Stated goal: Return word for word the lines of the records from the line containing "This screenshot has width=1080, height=629." through the line containing "tap(1419, 647)", and nothing else.

[Records of locating words and elements]

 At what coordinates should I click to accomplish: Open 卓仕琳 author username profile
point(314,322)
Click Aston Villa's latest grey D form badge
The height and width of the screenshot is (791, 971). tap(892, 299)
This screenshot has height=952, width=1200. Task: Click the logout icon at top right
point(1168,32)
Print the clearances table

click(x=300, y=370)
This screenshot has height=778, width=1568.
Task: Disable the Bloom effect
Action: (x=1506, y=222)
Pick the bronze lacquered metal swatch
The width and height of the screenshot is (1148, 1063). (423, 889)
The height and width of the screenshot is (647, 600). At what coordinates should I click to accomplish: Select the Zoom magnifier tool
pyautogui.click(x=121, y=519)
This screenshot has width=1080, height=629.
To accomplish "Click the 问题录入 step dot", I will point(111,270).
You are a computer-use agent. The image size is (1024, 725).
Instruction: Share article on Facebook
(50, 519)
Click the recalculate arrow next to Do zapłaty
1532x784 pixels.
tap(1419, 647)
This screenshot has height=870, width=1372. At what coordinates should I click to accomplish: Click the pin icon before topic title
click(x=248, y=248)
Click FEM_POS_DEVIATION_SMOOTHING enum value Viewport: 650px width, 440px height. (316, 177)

The solution:
This screenshot has width=1080, height=629.
To accomplish "Click the 问题录入 step dot", I will point(111,270).
You are a computer-use agent. The image size is (1024, 725).
Instruction: Share article on Facebook
(50, 519)
Click the recalculate arrow next to Do zapłaty
1532x784 pixels.
tap(1419, 647)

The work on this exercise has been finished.